Me : How much the file with .so extension? My one of idea is to rename the file, maybe one by one. And see the effect of the website.
Client : about 5 I think. That is a reasonable idea. I will try that and let you know. Is it possible the app is cached in Ubuntu ? I tried them all by renaming them all but it is still working.
Me : Is still working? Maybe is cached. Try to clear the cache
Client : Just tried rebooting but it still works. Perhaps it is loading something different to what I thought. Would it be a script in init.d that would be running at boot time or somewhere else?
Me : Its very interesting. So this problem is not about .so files? If this is still about the .so files, maybe we may to open one by one the files .so, to see what is the veryfied_address from.
Client : They
are all the same . so file name. But they are just in different locations
and most should no be used by anything. It seems to me that one is being
loaded at boot time and then that one is listening on that 18090 port. The
problem is find out ethics one. But.. If I have renamed them all and
rebooted, and the site still works, then it looks to me like it is a different
.so that is now listening on that port.
This is why I think it is necessary to try and find what is being loaded at boot time. But I'm not sure how apart from looking at init.d for example. Is there a command that shows what apps are listening on what ports?
Me : Command that shows what app are listening on what ports? I try to remember first what is the command ->
sudo lsof -i -P -n | grep LISTEN
sudo netstat -tulpn | grep LISTEN
sudo ss -tulpn | grep LISTEN
sudo lsof -i:22 ## see a specific port such as 22 ##
Thats is what usually I try
Client : Ok thanks I will try those
Me : Try this to
sudo nmap -sTU -0 your_ip_address
Client : Ok
thanks.
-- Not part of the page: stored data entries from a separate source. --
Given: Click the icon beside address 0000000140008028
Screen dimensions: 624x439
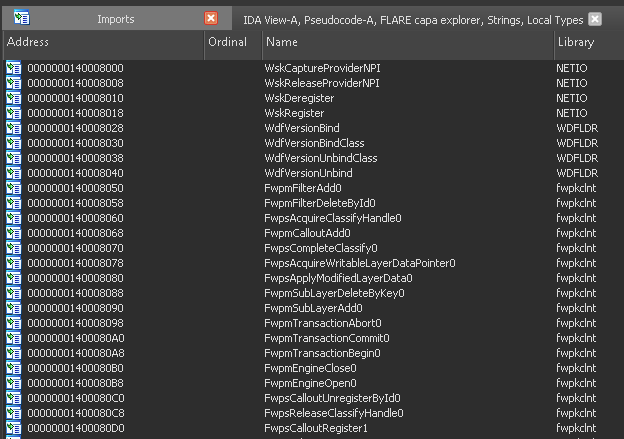Looking at the screenshot, I should pos(13,128).
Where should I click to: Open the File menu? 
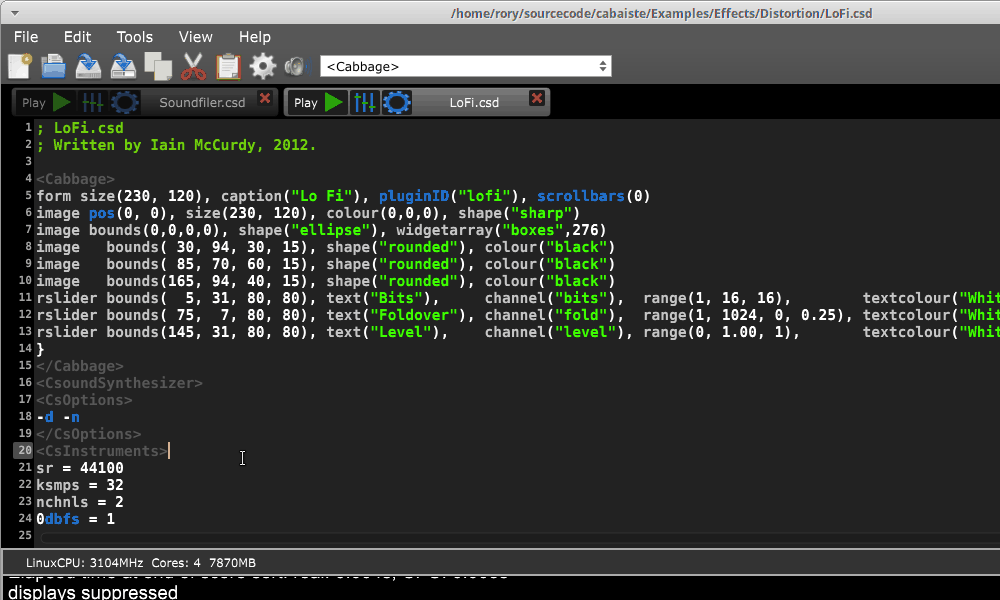26,37
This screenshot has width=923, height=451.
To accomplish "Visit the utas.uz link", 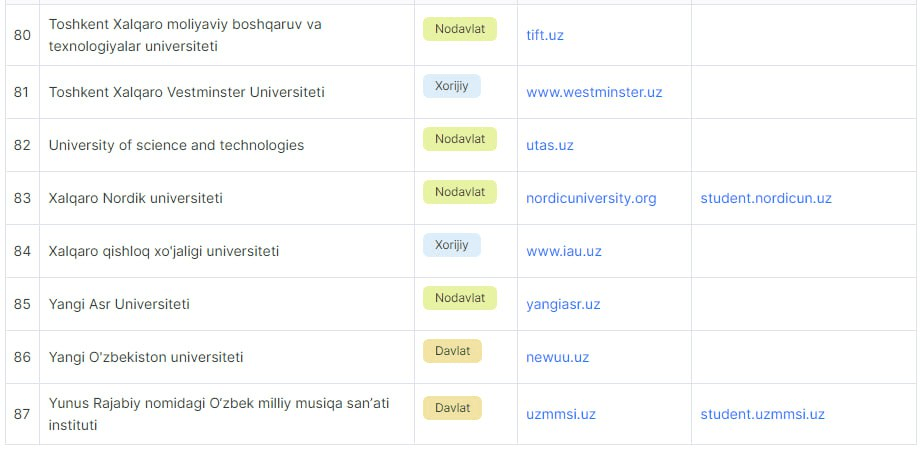I will click(x=549, y=145).
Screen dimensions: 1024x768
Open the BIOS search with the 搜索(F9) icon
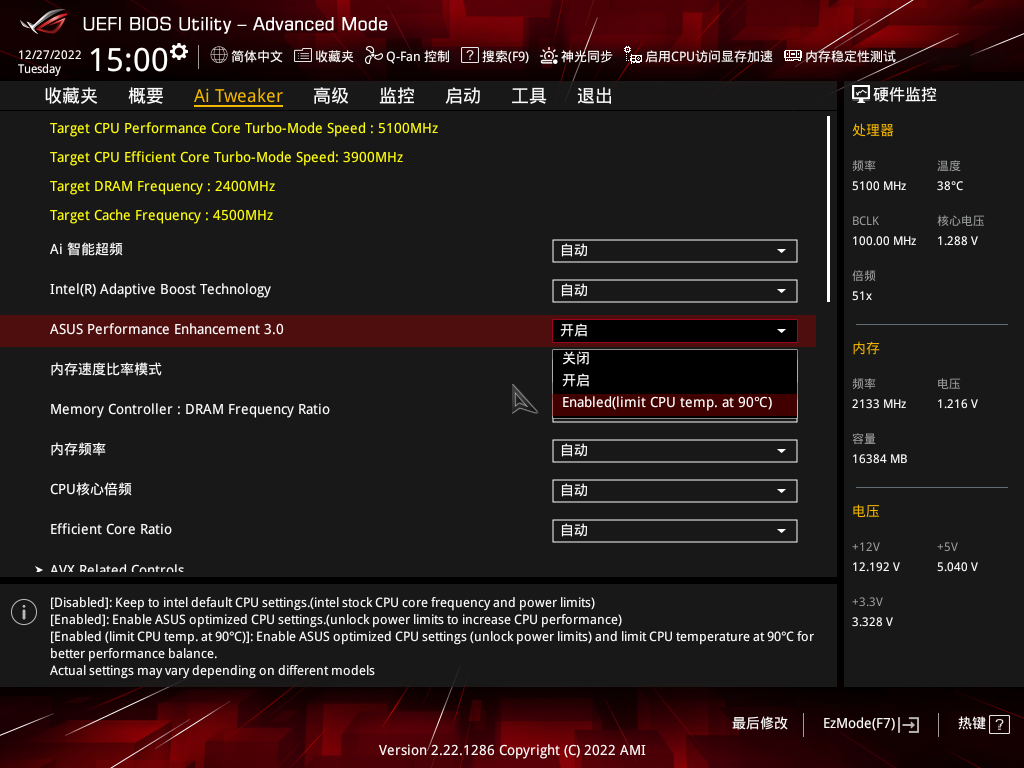pos(494,56)
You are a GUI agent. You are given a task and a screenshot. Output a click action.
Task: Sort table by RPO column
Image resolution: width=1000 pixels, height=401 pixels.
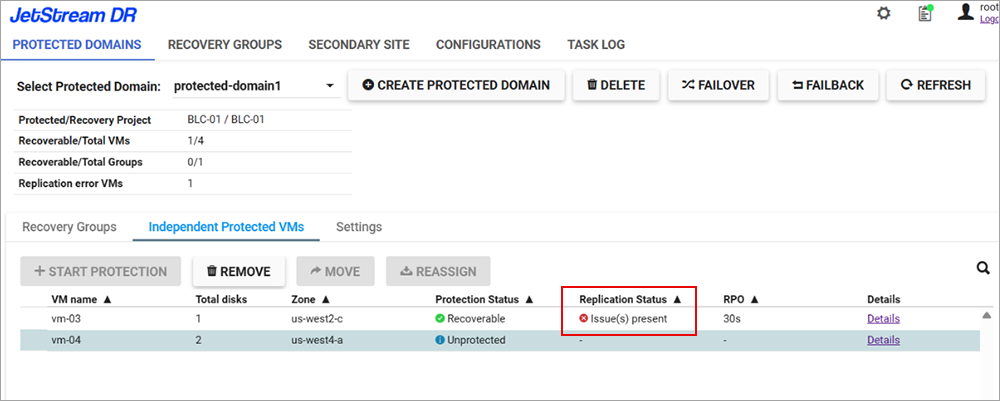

Getting closer. :) Ok this "might" be it. WHat does
this look like to you.
Does it look like the actual run file and then then other two files are what loads it at boot time ?
Me : I think all that files. 2 files under systemd, that is usually start at boot time. But I confuse about the link to text file.
Client :
[Unit]
# service description
Description=Liveness crow api server
After=syslog.target
[Service]
Type=simple
# user and group -- to run service
User=www-data
Group=www-data
# project working directory
WorkingDirectory=/opt/liveness_serve
# Command to execute when the service is started
## absolute path to liveness model serving
ExecStart=/opt/liveness_serve/liveness_api
# Automatically restart the service if it crashes
Restart=on-failure
# service shows up immediately in systemd's logs
StandardOutput=syslog
StandardError=syslog
[Install]
# Tell systemd to automatically start this service when the system boots
# (assuming the service is enabled)
WantedBy=multi-user.target
so it looks like the app called liveness_api is started at boot time.
Would you agree ?
Me : I agree. That files is what we search.
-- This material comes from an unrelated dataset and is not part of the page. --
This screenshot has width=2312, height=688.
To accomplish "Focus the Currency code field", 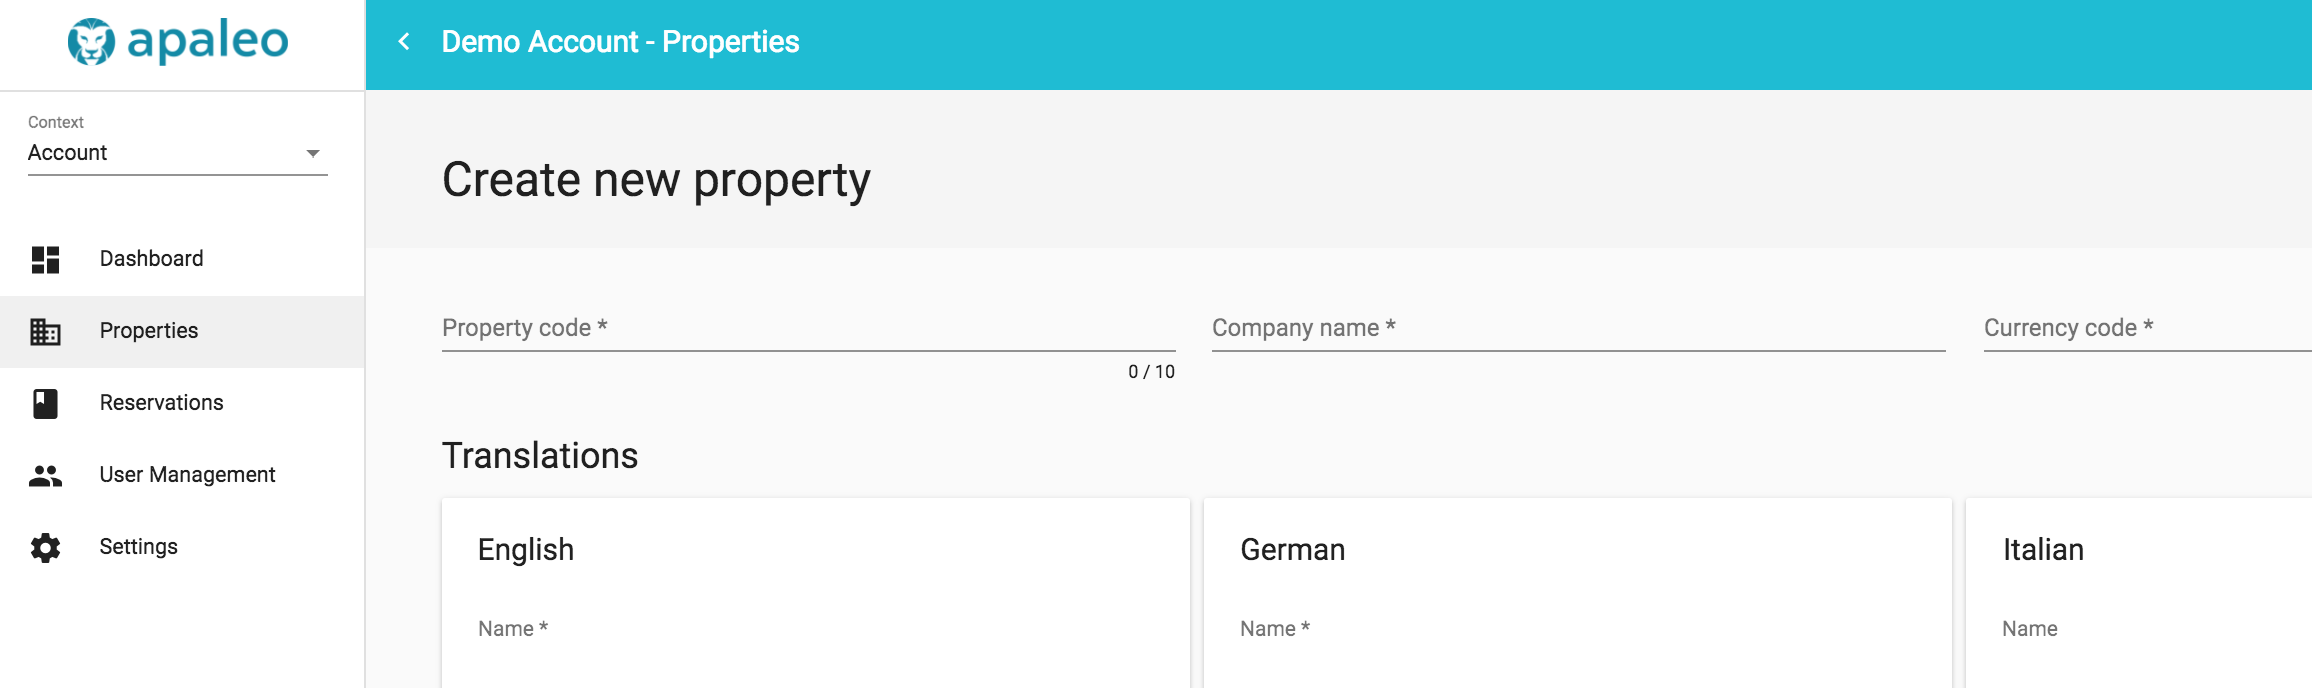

Client : Great. You have been very helpful Vicky. I do appreciate your time and patience with me. Last question. I thought applications (executable's as such) have to have an extension such as .so etc. But this file does not have any extension. So in Ubuntu it is allowed for an executable to not have an extension ?
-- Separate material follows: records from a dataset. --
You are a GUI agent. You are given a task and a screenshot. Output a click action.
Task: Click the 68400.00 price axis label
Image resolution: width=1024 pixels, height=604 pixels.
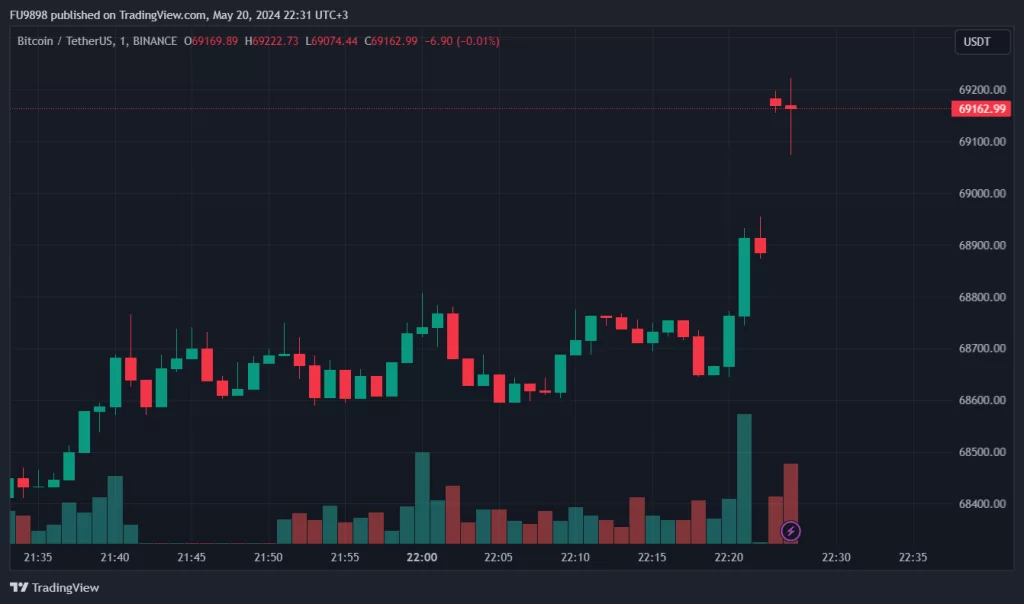[981, 504]
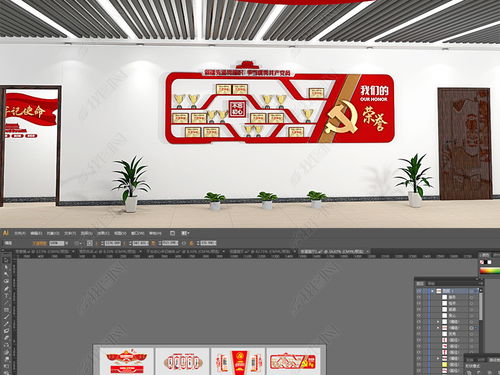
Task: Select the Type tool in the toolbox
Action: click(x=6, y=296)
Me : Your welcome Mark. Based on my experience, files in unix system is files with or without extension. Executable file is not what the extension, but the permission.
Client : Interesting, Ok thanks for that. Job completed - Thank you. :)
Me : Thank you Mark. Happy to meet you. Hope you more succes and stay healthy
Conclusion
Based on the project and the chat, I have finished the job completely. Alhamdulillah. So, the problem is the function is automatically start when the system startup in first time boot. So we must do to know what the file is. And open the files that we assumed that’s is the file, and read the file correctly.
Thank You for reading my experience, hopefully can help You when you have any problem about to know what files are containing about some function and how to search and navigating the search.